Edit - Updated with a better example which matches your question better
Here's an example if I understand correctly.
create table #table (id int,ssn varchar(10))
insert into #table values(1,'10')
insert into #table values(2,'10')
insert into #table values(3,'11')
insert into #table values(4,'12')
insert into #table values(5,'11')
insert into #table values(6,'13')
select sum(cnt)
from (
select count(distinct ssn) as cnt
from #table
group by ssn
having count(*)>1
) dups
You shouldn't need to self join the table if you group by ssn and then pull back only ssn's where you have more then one.
I think the existing answers don't quite understand your question. I think I do but it's not completely specified yet. Is it a duplicate if the same SSN appears in two different files or only within the same file? Because you group by filename, that becomes the grain.
The Output of your query is like
StateFarm1, 500, 50, 10%, <your new value goes here>
AllState2, 100, 90, 90% <your new value goes here>
So if you have the same SSN in those two files, you have 1 duplicate, so on which row do you show 1, on the AllState row or the Statefarm row?

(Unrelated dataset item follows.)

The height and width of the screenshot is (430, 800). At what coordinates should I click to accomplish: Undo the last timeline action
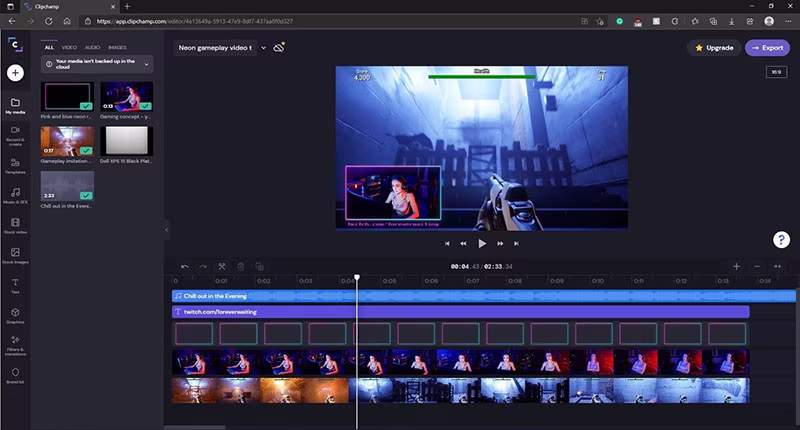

If you say both, invariably someone will SUM that column and get a doubling of the results.
Now What if you have a Geico row with the same SSN, is that 1 duplicate or 2? and again which row?
I know this isn't a final answer but these questions do highlight the the question as it stands is unanswerable... you fix this and I'll change the answer,
please no downvotes in the meantime
Addendum
I believe the only thing you are missing is a DISTINCT.
select [q1].[filename], [q1].leads, [q1].closed, [q2].dups
FROM (
SELECT [filename], count([filename]) as leads,
count(closedleads.id) as closed
FROM tbldata
left join closedleads on closedleads.leadid = Table.id
group by [filename]
) as [q1]
INNER JOIN (
select count( DISTINCT [ssn]) as dups, [filename] from Table '<---- here'
group by [ssn], [filename]
having count([ssn]) > 1
) as [q2] on [q1].[filename] = [q2].[filename]
You don't need the outer COUNT - your inner SELECT COUNT(*)... will return you just one number, a count of records with duplicate SSN but different id.